**Listed entries**
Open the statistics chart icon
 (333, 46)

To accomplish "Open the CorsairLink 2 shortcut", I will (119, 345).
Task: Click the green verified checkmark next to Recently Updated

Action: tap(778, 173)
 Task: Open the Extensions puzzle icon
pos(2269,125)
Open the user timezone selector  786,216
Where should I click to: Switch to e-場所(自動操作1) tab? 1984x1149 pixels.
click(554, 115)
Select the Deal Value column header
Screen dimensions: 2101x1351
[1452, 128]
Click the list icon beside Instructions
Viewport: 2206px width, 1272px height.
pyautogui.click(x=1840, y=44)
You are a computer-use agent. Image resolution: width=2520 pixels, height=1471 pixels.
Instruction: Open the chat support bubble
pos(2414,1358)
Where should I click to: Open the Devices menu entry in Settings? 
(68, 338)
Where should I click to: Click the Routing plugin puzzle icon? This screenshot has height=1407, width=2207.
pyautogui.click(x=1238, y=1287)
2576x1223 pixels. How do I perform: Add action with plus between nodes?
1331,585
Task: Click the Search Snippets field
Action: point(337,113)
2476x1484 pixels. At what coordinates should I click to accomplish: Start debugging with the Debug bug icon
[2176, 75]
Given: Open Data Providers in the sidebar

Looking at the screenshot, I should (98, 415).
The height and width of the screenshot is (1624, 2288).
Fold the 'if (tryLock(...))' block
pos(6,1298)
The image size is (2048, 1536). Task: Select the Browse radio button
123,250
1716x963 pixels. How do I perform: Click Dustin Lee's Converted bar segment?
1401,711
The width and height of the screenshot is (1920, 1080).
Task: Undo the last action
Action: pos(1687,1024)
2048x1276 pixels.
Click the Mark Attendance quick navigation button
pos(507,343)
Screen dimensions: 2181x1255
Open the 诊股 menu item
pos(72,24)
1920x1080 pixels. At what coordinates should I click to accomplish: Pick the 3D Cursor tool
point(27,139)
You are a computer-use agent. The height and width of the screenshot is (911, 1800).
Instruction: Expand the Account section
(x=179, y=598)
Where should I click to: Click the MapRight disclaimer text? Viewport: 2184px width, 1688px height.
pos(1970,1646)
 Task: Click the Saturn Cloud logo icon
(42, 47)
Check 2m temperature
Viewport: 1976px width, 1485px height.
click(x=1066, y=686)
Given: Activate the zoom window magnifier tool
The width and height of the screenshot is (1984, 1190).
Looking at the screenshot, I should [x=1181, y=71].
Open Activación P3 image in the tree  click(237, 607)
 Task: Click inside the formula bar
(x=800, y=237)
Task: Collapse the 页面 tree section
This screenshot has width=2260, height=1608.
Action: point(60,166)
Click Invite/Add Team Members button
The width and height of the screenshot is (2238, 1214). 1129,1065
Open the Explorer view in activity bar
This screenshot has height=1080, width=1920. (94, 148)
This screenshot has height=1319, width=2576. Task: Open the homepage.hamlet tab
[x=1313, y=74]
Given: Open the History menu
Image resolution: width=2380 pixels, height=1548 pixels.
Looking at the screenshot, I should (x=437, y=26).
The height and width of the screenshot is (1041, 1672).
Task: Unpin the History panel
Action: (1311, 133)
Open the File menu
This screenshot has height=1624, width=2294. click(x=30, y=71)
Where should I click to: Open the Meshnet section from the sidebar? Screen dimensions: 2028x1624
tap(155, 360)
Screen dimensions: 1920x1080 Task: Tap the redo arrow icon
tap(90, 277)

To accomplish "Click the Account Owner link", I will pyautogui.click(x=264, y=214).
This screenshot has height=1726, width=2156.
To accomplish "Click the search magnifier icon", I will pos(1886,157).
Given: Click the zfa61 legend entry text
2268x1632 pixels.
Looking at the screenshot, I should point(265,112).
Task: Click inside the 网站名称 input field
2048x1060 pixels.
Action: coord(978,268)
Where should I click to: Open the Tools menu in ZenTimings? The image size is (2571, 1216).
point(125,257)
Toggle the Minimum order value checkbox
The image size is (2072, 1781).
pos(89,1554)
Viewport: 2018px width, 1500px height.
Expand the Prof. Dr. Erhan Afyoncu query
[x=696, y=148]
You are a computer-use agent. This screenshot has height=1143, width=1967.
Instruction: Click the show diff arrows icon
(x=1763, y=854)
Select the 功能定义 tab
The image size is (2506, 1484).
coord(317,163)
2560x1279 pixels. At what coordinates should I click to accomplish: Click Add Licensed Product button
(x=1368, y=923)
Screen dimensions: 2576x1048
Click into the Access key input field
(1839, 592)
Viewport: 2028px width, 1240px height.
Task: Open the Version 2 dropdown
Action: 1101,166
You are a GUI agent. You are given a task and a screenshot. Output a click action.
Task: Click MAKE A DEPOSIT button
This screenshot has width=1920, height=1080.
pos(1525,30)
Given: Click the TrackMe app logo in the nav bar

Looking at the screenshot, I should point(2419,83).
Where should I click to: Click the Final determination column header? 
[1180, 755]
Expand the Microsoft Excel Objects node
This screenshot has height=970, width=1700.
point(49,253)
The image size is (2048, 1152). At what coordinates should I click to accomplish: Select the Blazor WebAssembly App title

**What you have to do**
Your answer should be every line from the material above in which the word "computer" appears.

**Response for this exercise**
You are a computer-use agent. Image resolution: width=2520 pixels, height=1471 pixels.
You are a computer-use agent. The height and width of the screenshot is (911, 1800).
You are a computer-use agent. This screenshot has height=1143, width=1967.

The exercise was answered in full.